Image postée sur le compte Twitter de Manoto TV. / Manoto TV/twitter.com

Lorsque l’Iranienne Mahsa, doctorante en gestion des ressources en eau, en Allemagne, est retournée dans son pays en 2011 pour ses vacances d’été, elle s’est étonnée du nombre de gens qui regardaient chez eux, avec intérêt et régularité, la chaîne satellitaire Manoto, diffusée depuis Londres.
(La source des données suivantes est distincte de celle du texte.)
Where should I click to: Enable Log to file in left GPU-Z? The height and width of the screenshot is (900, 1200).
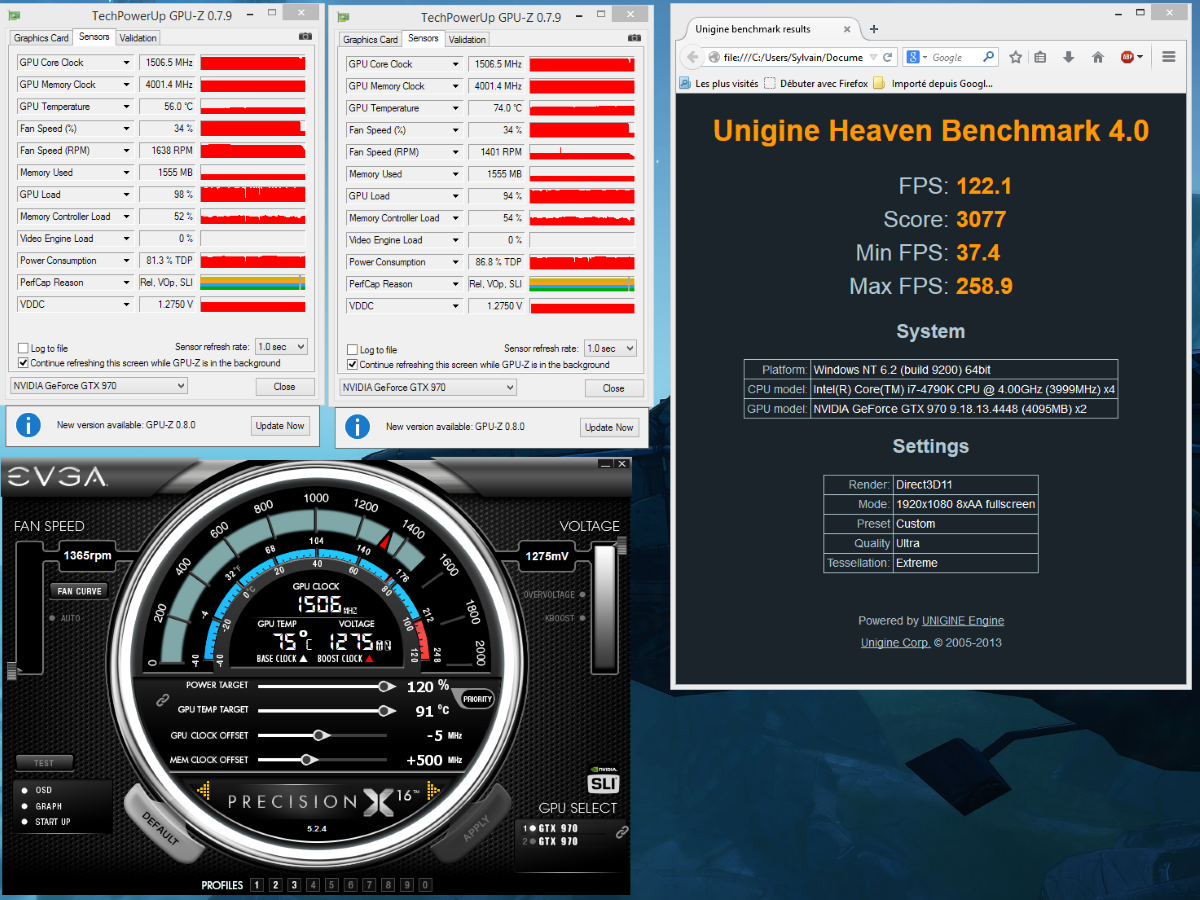(23, 348)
Lancée en 2010 par le groupe Marjan Media, Manoto (« toi et moi » en persan) a fait son apparition dans un paysage médiatique déjà bien rempli par des chaînes telles que BBC Persian (établie à Londres) et Voice of America Farsi (diffusée depuis Washington). Bien qu’il soit interdit, par la loi iranienne, de posséder une parabole, son utilisation est de plus en plus répandue.

Emissions divertissantes

Un élément important différencie Manoto de ses rivales. La chaîne, au moins à ses débuts, diffusait peu de contenus à message politique, préférant des émissions divertissantes comme la très populaire « Googoosh Music Academy », une sorte de « Star Academy » présentée par la diva de l’ère prérévolutionnaire Faegheh Atashin, plus connue sous le nom de Googoosh. Et cela alors que les solos de chanteuse demeurent interdits en Iran.
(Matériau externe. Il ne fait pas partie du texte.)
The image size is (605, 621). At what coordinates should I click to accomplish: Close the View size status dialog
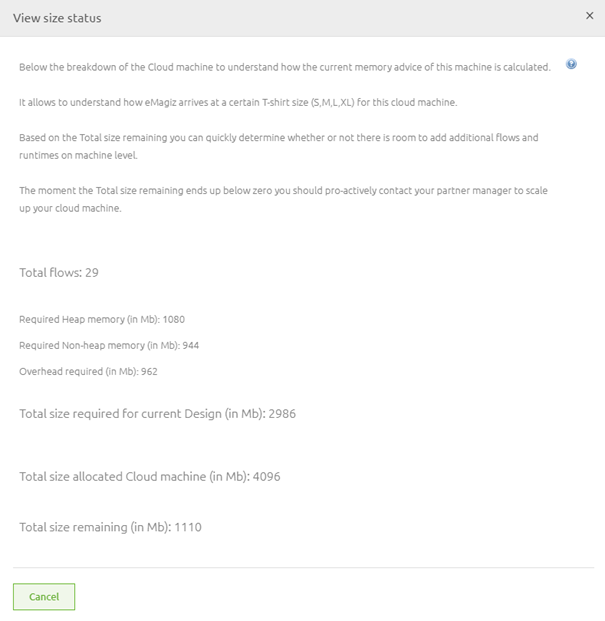pos(589,17)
Tandis que les médias iraniens se heurtent à de nombreuses lignes rouges, Manoto met les pieds dans le plat. En 2011, la chaîne diffusait par exemple un documentaire dépeignant la souffrance des Nord-Coréens en raison de l’entêtement de Pyongyang à poursuivre son programme nucléaire, provoquant l’isolement du pays et les sanctions internationales. A cette époque, sous la présidence de l’ultraconservateur Mahmoud Ahmadinejad (2005-2013), l’Iran était pourtant soumis à un sévère embargo économique de la part de la communauté internationale à cause de son programme atomique. « J’ai vu dans ce documentaire que les gens de Corée du Nord cherchaient de quoi manger par terre et dans les poubelles », commentait, la même année, un vendeur de légumes à Téhéran, qui redoutait qu’un sort similaire s’abatte sur les Iraniens.
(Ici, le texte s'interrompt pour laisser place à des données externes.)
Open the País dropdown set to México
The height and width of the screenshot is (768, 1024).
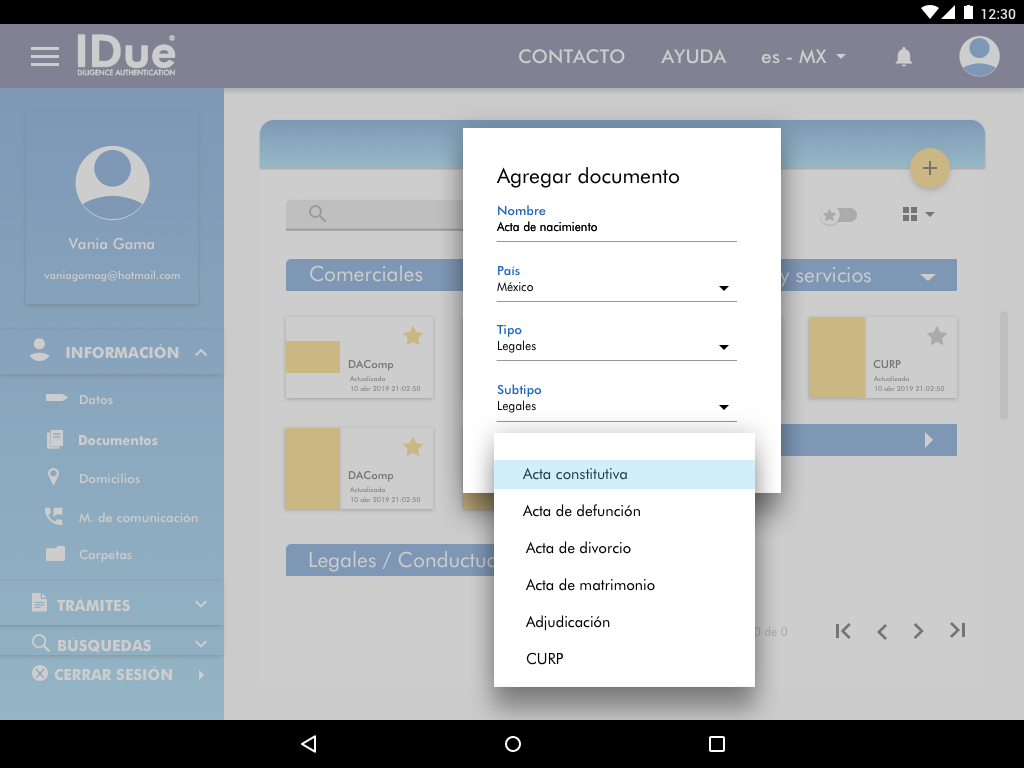(616, 288)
« De Téhéran au Caire » évoquait la révolution iranienne, tout en mettant en avant l’épouse du roi, Farah Diba, qui vit entre Los Angeles et Paris

Un autre documentaire produit par la chaîne dressait un portrait élogieux du roi Reza Pahlavi (1878-1944), père de Mohammad Reza (1919-1980), sans évoquer son règne autoritaire. En 2012, les intentions de la chaîne sont devenues plus claires avec la diffusion de De Téhéran au Caire, qui évoquait la révolution iranienne, tout en mettant en avant l’épouse du roi, Farah Diba, qui vit entre Los Angeles et Paris.

Le 15 janvier, à Téhéran, des écoliers visitent le palais Niavaran, qui fut la résidence du chah Mohammad Reza Pahlavi et de sa famille. / Vahid Salemi / AP

Lors d’une de ses interventions filmées, elle décrivait les opposants au régime de son mari comme les victimes d’un « lavage de cerveau » opéré par des groupes politiques à l’étranger – sous-entendu des communistes –, sans jamais reconnaître les effets de la répression, de la censure ou des inégalités économiques dans l’Iran de l’époque.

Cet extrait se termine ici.